- YOUR OBJECTIVE
Set out each line of the listing below as a numbered list, leaving out any blank lines.

- DATA EXCERPTS

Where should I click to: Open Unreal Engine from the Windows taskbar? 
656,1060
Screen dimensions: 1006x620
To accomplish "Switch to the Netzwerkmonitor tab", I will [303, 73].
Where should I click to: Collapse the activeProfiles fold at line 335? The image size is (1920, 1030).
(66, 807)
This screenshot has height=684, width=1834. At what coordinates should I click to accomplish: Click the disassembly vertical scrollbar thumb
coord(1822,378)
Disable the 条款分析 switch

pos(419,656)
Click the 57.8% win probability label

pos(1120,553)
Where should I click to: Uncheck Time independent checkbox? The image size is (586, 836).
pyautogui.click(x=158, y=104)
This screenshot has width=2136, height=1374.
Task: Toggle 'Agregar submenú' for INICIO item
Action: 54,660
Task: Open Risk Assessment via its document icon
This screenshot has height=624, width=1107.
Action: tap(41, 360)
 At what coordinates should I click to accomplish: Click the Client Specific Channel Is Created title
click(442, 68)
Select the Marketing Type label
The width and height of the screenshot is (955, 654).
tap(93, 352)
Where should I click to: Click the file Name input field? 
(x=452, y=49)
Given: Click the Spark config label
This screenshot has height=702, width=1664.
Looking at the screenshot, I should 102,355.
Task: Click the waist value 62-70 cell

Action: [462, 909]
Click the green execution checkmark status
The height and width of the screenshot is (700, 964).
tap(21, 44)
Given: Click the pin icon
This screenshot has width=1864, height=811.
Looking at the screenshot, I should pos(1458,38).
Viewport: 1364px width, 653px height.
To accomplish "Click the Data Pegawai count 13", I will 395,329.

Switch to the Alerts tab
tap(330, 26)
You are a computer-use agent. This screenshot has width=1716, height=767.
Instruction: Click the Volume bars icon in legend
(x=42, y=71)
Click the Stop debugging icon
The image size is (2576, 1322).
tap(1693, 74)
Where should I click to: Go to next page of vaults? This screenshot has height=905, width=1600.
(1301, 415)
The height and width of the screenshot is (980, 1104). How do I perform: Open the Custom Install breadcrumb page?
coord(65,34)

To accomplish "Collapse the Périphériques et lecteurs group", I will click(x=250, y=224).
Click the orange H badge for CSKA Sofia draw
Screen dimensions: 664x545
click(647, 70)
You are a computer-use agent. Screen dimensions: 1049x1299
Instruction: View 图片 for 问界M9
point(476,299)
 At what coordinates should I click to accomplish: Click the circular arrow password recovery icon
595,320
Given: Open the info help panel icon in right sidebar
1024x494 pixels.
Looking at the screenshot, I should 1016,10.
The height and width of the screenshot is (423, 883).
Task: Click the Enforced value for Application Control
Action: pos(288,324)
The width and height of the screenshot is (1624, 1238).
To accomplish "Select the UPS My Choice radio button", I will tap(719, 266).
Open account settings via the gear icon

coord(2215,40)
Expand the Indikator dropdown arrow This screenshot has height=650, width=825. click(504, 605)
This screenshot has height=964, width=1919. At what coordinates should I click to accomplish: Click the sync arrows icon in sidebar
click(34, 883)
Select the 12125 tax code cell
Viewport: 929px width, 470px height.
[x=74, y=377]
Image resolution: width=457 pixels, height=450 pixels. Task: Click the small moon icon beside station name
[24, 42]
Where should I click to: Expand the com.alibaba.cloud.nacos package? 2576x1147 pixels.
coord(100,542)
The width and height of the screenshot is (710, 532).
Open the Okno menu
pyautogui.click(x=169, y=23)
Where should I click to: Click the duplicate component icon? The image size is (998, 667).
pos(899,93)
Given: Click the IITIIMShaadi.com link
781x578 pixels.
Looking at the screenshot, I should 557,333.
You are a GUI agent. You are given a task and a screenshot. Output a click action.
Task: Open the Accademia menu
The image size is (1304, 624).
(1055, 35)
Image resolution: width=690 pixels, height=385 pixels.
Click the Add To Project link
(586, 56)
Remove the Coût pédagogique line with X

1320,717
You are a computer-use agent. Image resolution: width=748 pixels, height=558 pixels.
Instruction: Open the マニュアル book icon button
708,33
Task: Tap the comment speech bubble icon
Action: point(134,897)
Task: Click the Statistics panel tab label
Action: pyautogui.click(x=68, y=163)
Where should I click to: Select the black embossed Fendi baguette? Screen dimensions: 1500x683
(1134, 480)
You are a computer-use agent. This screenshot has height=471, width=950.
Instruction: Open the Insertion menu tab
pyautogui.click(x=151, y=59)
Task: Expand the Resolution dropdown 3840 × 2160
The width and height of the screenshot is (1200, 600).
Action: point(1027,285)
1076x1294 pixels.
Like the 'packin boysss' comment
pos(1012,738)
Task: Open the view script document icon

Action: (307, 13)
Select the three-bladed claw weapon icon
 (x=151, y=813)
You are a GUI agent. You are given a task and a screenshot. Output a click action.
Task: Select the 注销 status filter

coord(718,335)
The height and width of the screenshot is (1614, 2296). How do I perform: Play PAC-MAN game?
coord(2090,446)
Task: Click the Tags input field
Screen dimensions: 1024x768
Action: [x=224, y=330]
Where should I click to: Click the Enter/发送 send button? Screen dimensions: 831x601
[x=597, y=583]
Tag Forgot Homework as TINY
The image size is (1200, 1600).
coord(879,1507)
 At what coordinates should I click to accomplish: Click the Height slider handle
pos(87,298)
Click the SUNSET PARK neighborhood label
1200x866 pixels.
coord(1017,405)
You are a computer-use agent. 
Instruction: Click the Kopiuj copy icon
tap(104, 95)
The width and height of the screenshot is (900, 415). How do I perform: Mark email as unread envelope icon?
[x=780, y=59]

- EXERCISE RESULT
1. Where should I click to: Open Unreal Engine from the Windows taskbar? 
2. 656,1060
3. Screen dimensions: 1006x620
4. To accomplish "Switch to the Netzwerkmonitor tab", I will [303, 73].
5. Where should I click to: Collapse the activeProfiles fold at line 335? The image size is (1920, 1030).
6. (66, 807)
7. This screenshot has height=684, width=1834. At what coordinates should I click to accomplish: Click the disassembly vertical scrollbar thumb
8. coord(1822,378)
9. Disable the 条款分析 switch
10. pos(419,656)
11. Click the 57.8% win probability label
12. pos(1120,553)
13. Where should I click to: Uncheck Time independent checkbox? The image size is (586, 836).
14. pyautogui.click(x=158, y=104)
15. This screenshot has width=2136, height=1374.
16. Task: Toggle 'Agregar submenú' for INICIO item
17. Action: 54,660
18. Task: Open Risk Assessment via its document icon
19. This screenshot has height=624, width=1107.
20. Action: tap(41, 360)
21.  At what coordinates should I click to accomplish: Click the Client Specific Channel Is Created title
22. click(442, 68)
23. Select the Marketing Type label
24. The width and height of the screenshot is (955, 654).
25. tap(93, 352)
26. Where should I click to: Click the file Name input field? 
27. (x=452, y=49)
28. Given: Click the Spark config label
29. This screenshot has height=702, width=1664.
30. Looking at the screenshot, I should 102,355.
31. Task: Click the waist value 62-70 cell
32. Action: [462, 909]
33. Click the green execution checkmark status
34. The height and width of the screenshot is (700, 964).
35. tap(21, 44)
36. Given: Click the pin icon
37. This screenshot has width=1864, height=811.
38. Looking at the screenshot, I should pos(1458,38).
39. Viewport: 1364px width, 653px height.
40. To accomplish "Click the Data Pegawai count 13", I will 395,329.
41. Switch to the Alerts tab
42. tap(330, 26)
43. You are a computer-use agent. This screenshot has width=1716, height=767.
44. Instruction: Click the Volume bars icon in legend
45. (x=42, y=71)
46. Click the Stop debugging icon
47. The image size is (2576, 1322).
48. tap(1693, 74)
49. Where should I click to: Go to next page of vaults? This screenshot has height=905, width=1600.
50. (1301, 415)
51. The height and width of the screenshot is (980, 1104). How do I perform: Open the Custom Install breadcrumb page?
52. coord(65,34)
53. To accomplish "Collapse the Périphériques et lecteurs group", I will click(x=250, y=224).
54. Click the orange H badge for CSKA Sofia draw
55. Screen dimensions: 664x545
56. click(647, 70)
57. You are a computer-use agent. Screen dimensions: 1049x1299
58. Instruction: View 图片 for 问界M9
59. point(476,299)
60.  At what coordinates should I click to accomplish: Click the circular arrow password recovery icon
61. 595,320
62. Given: Open the info help panel icon in right sidebar
63. 1024x494 pixels.
64. Looking at the screenshot, I should 1016,10.
65. The height and width of the screenshot is (423, 883).
66. Task: Click the Enforced value for Application Control
67. Action: pos(288,324)
68. The width and height of the screenshot is (1624, 1238).
69. To accomplish "Select the UPS My Choice radio button", I will tap(719, 266).
70. Open account settings via the gear icon
71. coord(2215,40)
72. Expand the Indikator dropdown arrow This screenshot has height=650, width=825. click(504, 605)
73. This screenshot has height=964, width=1919. At what coordinates should I click to accomplish: Click the sync arrows icon in sidebar
74. click(34, 883)
75. Select the 12125 tax code cell
76. Viewport: 929px width, 470px height.
77. [x=74, y=377]
78. Image resolution: width=457 pixels, height=450 pixels. Task: Click the small moon icon beside station name
79. [24, 42]
80. Where should I click to: Expand the com.alibaba.cloud.nacos package? 2576x1147 pixels.
81. coord(100,542)
82. The width and height of the screenshot is (710, 532).
83. Open the Okno menu
84. pyautogui.click(x=169, y=23)
85. Where should I click to: Click the duplicate component icon? The image size is (998, 667).
86. pos(899,93)
87. Given: Click the IITIIMShaadi.com link
88. 781x578 pixels.
89. Looking at the screenshot, I should 557,333.
90. You are a GUI agent. You are given a task and a screenshot. Output a click action.
91. Task: Open the Accademia menu
92. The image size is (1304, 624).
93. (1055, 35)
94. Image resolution: width=690 pixels, height=385 pixels.
95. Click the Add To Project link
96. (586, 56)
97. Remove the Coût pédagogique line with X
98. 1320,717
99. You are a computer-use agent. Image resolution: width=748 pixels, height=558 pixels.
100. Instruction: Open the マニュアル book icon button
101. 708,33
102. Task: Tap the comment speech bubble icon
103. Action: point(134,897)
104. Task: Click the Statistics panel tab label
105. Action: pyautogui.click(x=68, y=163)
106. Where should I click to: Select the black embossed Fendi baguette? Screen dimensions: 1500x683
107. (1134, 480)
108. You are a computer-use agent. This screenshot has height=471, width=950.
109. Instruction: Open the Insertion menu tab
110. pyautogui.click(x=151, y=59)
111. Task: Expand the Resolution dropdown 3840 × 2160
112. The width and height of the screenshot is (1200, 600).
113. Action: point(1027,285)
114. 1076x1294 pixels.
115. Like the 'packin boysss' comment
116. pos(1012,738)
117. Task: Open the view script document icon
118. Action: (307, 13)
119. Select the three-bladed claw weapon icon
120.  (x=151, y=813)
121. You are a GUI agent. You are given a task and a screenshot. Output a click action.
122. Task: Select the 注销 status filter
123. coord(718,335)
124. The height and width of the screenshot is (1614, 2296). How do I perform: Play PAC-MAN game?
125. coord(2090,446)
126. Task: Click the Tags input field
127. Screen dimensions: 1024x768
128. Action: [x=224, y=330]
129. Where should I click to: Click the Enter/发送 send button? Screen dimensions: 831x601
130. [x=597, y=583]
131. Tag Forgot Homework as TINY
132. The image size is (1200, 1600).
133. coord(879,1507)
134.  At what coordinates should I click to accomplish: Click the Height slider handle
135. pos(87,298)
136. Click the SUNSET PARK neighborhood label
137. 1200x866 pixels.
138. coord(1017,405)
139. You are a computer-use agent. 
140. Instruction: Click the Kopiuj copy icon
141. tap(104, 95)
142. The width and height of the screenshot is (900, 415). How do I perform: Mark email as unread envelope icon?
143. [x=780, y=59]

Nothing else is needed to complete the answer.